Awkward Dad: How do you expect me to cut it with that little plastic thingie when it is clearly...ouch!
Awkward Mom: Super Toddler, please get your father a bandaid.
Super Preschooler: Hey, stop bleeding on my pumpkin!
Awkward Dad: Why can't you just carve a face in it?
Super Preschooler: This is prettier. I saw it in a Halloween design magazine.
Awkward Dad: Why is our child reading design magazines?
Awkward Mom: I can't control what they put at the checkouts.
Awkward Dad: Why can't he want candy like everyone else? Super Toddler, I don't need a bandaid on my eye.
Super Toddler: Pirate! Pirate!
Awkward Mom: Just give it to me, I'll do it.
Super Preschooler: Be careful with the eyes.
Awkward Dad: I primed it for you. Make sure to tell people that I did the hard work and you just came in at the end.
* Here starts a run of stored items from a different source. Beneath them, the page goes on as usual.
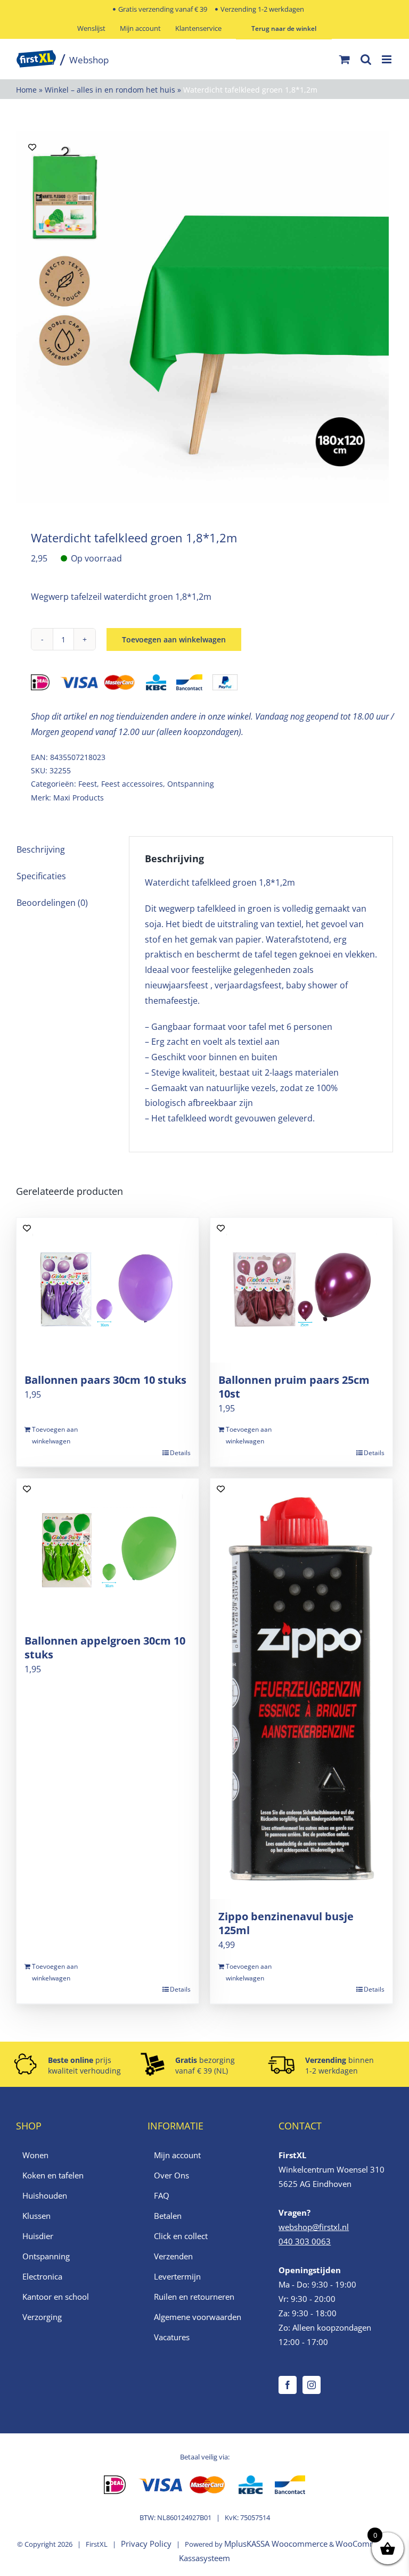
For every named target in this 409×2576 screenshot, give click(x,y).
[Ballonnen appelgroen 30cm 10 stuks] (108, 1551)
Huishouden (44, 2195)
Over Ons (171, 2175)
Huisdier (37, 2236)
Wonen (35, 2155)
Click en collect (181, 2236)
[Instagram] (311, 2385)
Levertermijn (177, 2276)
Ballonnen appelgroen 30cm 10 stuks (104, 1647)
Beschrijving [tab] (41, 849)
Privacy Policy (146, 2543)
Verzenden (173, 2256)
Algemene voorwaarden (197, 2316)
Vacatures (172, 2337)
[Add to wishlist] (32, 147)
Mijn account (177, 2155)
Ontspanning (190, 784)
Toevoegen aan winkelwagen (174, 639)
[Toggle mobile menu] (387, 59)
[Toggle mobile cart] (344, 59)
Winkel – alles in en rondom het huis (110, 90)
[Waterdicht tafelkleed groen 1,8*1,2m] (204, 317)
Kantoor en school (55, 2296)
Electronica (42, 2276)
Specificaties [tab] (41, 876)
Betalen (168, 2215)
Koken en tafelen (53, 2175)
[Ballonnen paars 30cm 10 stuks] (108, 1290)
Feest (87, 784)
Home (26, 90)
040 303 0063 (305, 2241)
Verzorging (42, 2316)
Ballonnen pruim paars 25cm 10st (294, 1387)
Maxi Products (78, 797)
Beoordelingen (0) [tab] (52, 903)
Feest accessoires (132, 784)
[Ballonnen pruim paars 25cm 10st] (301, 1290)
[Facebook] (288, 2385)
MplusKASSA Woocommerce (276, 2543)
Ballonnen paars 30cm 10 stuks (105, 1380)
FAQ (161, 2195)
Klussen (36, 2215)
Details (180, 1452)
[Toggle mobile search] (366, 59)
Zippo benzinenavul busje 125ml (286, 1923)
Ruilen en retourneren (194, 2296)
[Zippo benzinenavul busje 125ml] (301, 1689)
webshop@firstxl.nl (314, 2227)
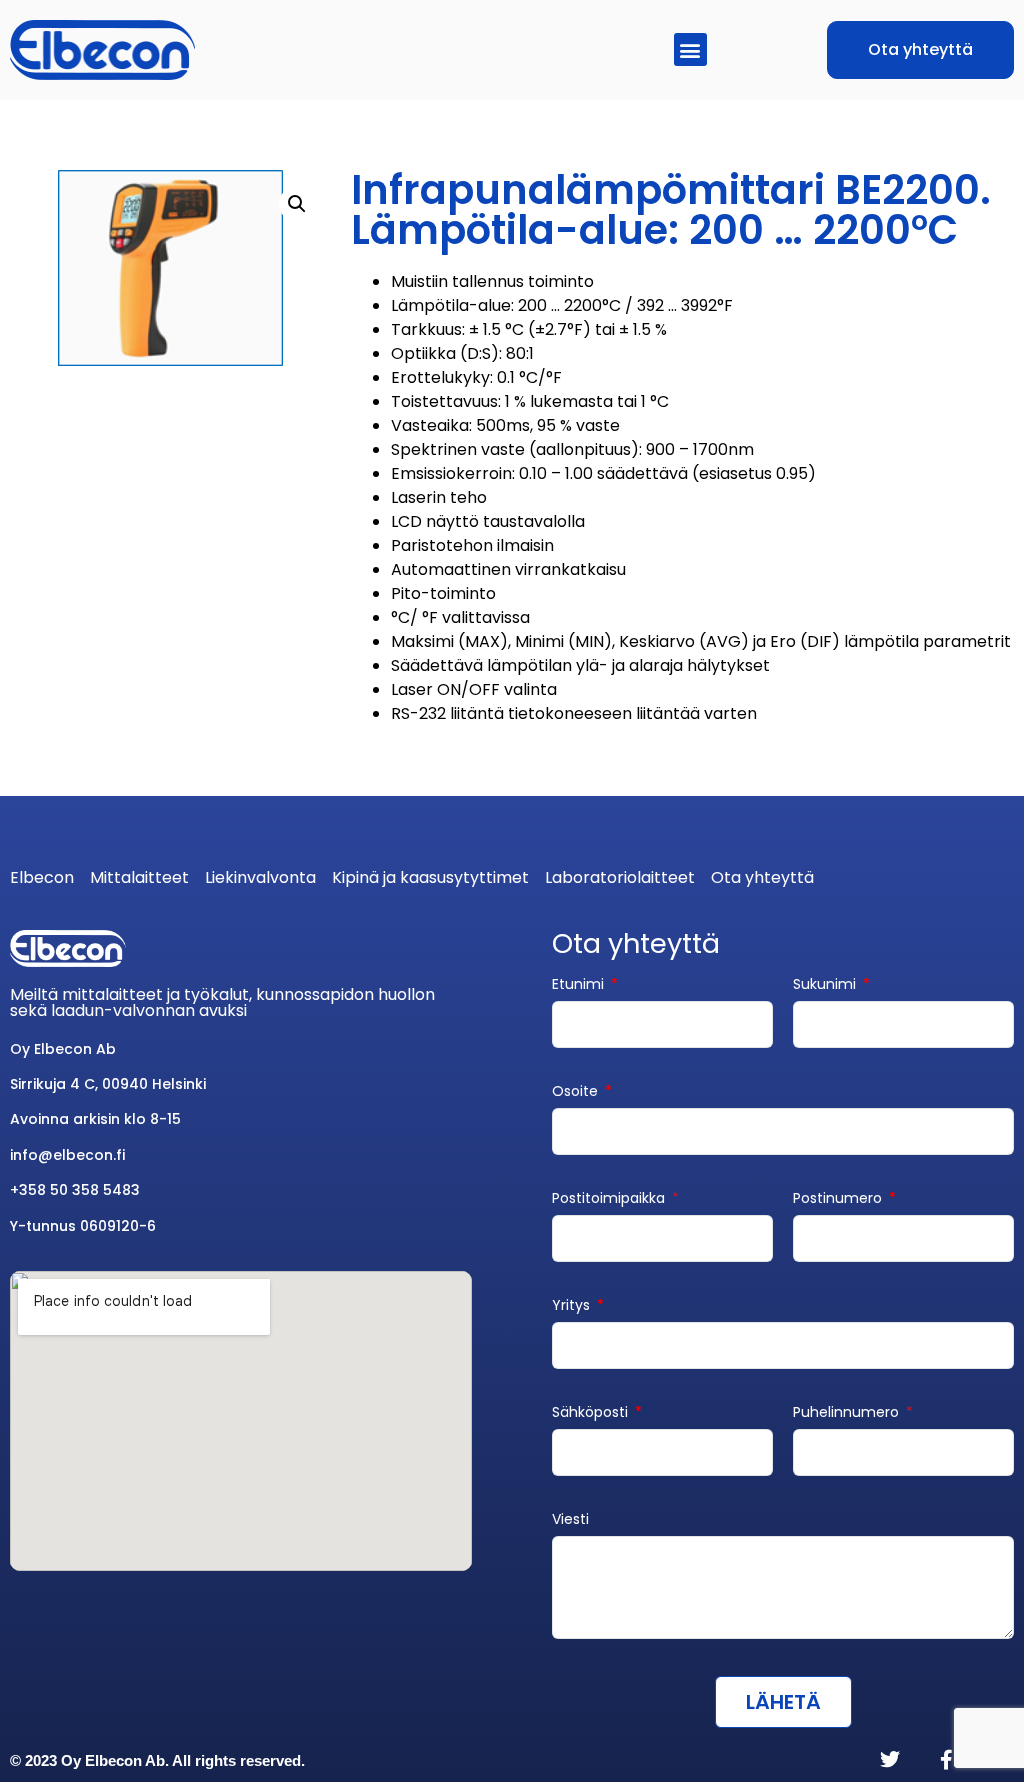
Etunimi (580, 985)
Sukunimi (826, 985)
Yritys (573, 1306)
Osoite (577, 1092)
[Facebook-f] (946, 1760)
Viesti (570, 1520)
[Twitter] (890, 1760)
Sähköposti (592, 1413)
Awkward Mom: Oh, I will certainly tell people that you opened it up on the floor and left it for Super Baby to graze out of while you caught the end of that ballgame, before you argued with Super Preschooler about his design choice for close to 45 minutes. That only stopped because Super Baby was choking on a seed. Then, you picked the largest and dullest knife we own to carve out 1 claw and part of an eye before cutting yourself and bleeding all over the pumpkin and our middle child.
Awkward Dad: Well, if he had just put the bandaid on my hand and not my face, he would have been in the clear. Super Toddler, I do NOT need a bandaid beard.
Super Toddler: Pirate!!
Super Preschooler: Careful, careful! This is the feathered part.
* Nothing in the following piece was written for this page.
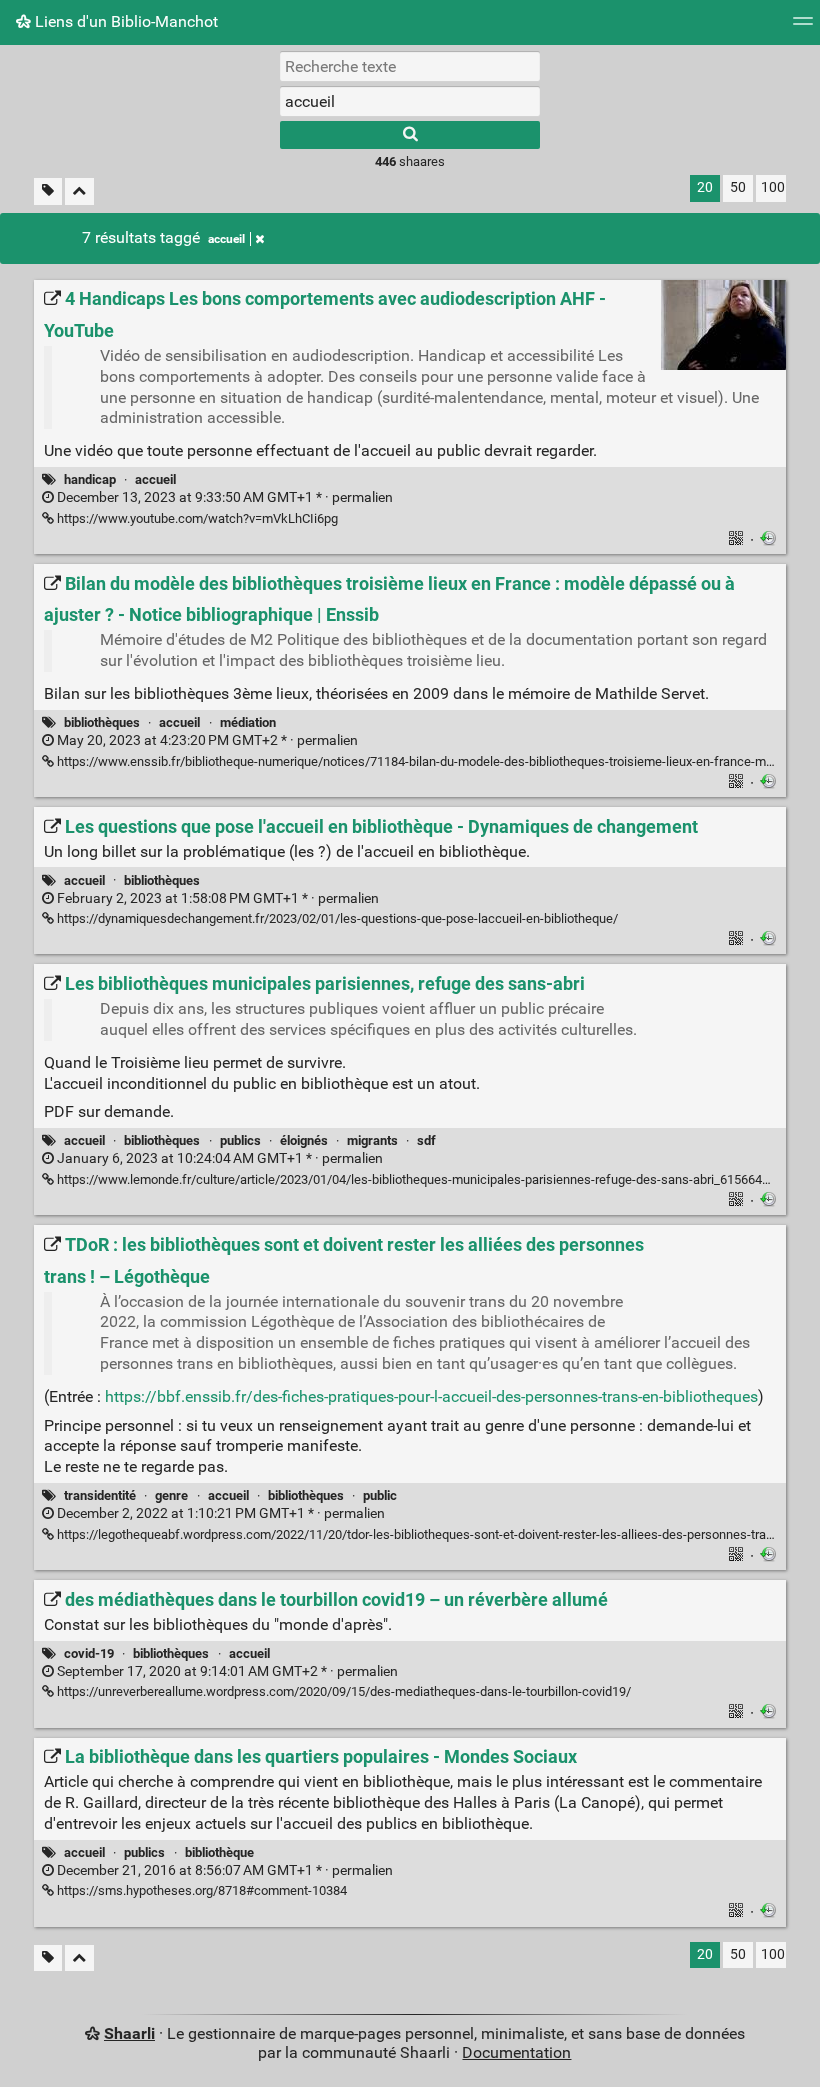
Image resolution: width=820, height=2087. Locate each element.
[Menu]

Awkward Mom: Shush! Don't distract me.
Awkward Dad: If it were just a normal face, this would be done by now.
Awkward Mom: Shush.
Awkward Dad: I bet the Awesomes are gonna have a normal face pumpkin.
Super Preschooler: Shush!
Awkward Dad: They even had a normal one on the Peanuts Halloween special. You like that one, don't you? Let's just do a face.
Super Preschooler and Awkward Mom: SHUSH!
Awkward Mom: Super Toddler, get that bandaid out of your eye.
Super Preschooler: Take a little off the side, please.
Awkward Dad: It was an important game, I couldn't miss it. Super Toddler, stop that!
Super Toddler: 2 Pirates!
Super Preschooler: Nice ear, Mom.
Awkward Mom: Thanks, now, I just need to focus on this piece here....
Awkward Dad: AH! Super Baby, get that out of your mouth!
Awkward Mom: Sweep her mouth! She is turning purple!
Awkward Dad: Whew. She's OK.
Super Toddler: Bandaid?
Awkward Dad: No, she'll just eat that too.
Super Preschooler: ummm....
Awkward Mom: Oh, sweetie. I'm so sorry. Maybe I can fix it. I could take a little off the other one?
Super Preschooler: Sigh. No, it's OK. It is mostly good. I'll just tell people that it's an owl.
Awkward Dad: Should've done a normal face....
Hey Readers, do us a favor? If you see Super Preschooler, tell him that his pumpkin totally looks like an owl. OK? Thanks!